## EXERCISES TO COMPLETE
A – List every illness that the post about Dad's health names as affecting him.
B – According to the post about Dad's health, how many nights did he spend in the hospital?

This purposeful post is losing steam fast. I just wanted to say that Dad is fine and Mom is the greatest and I am so glad I can’t express it and so tired I can’t think straight.
His combination of illnesses requires the most tender balance of medications, and it takes just the slightest misguided overprescription of one to cause a ruckus. Since his three nights in the hospital and a reevaluation of his meds, he’s lost 30 pounds of fluid (30 pounds of fluid! can you imagine how oppressive to your system?!) and regained a lot of strength. He’s alert and comfortable and walking, which is all we could ask. For the first time in a long time I think there’s a possibility he may get a little more out of life for a while. I know that Parkinson’s and Chronic Obstructive Pulmonary Disease and what appears to be congestive heart failure won’t just go away. But I also know now that he won’t just give up, and a big scare seems to have done him good. I send my heartfelt thanks to everyone who wished him well; it made all the difference.

## DATA SEGMENT
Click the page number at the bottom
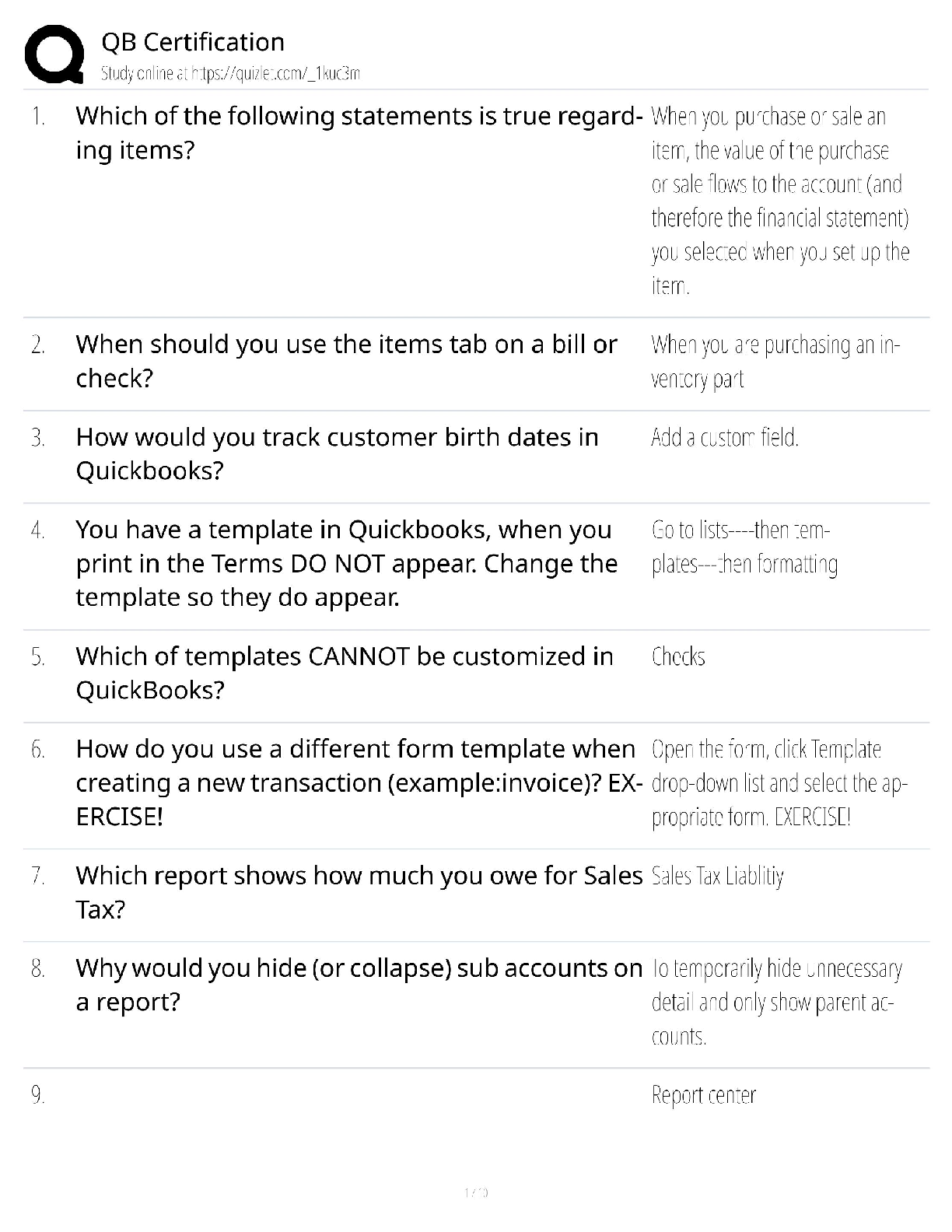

## EXERCISE ANSWERS
A –
Parkinson's
Chronic Obstructive Pulmonary Disease
Congestive heart failure

B – Three nights.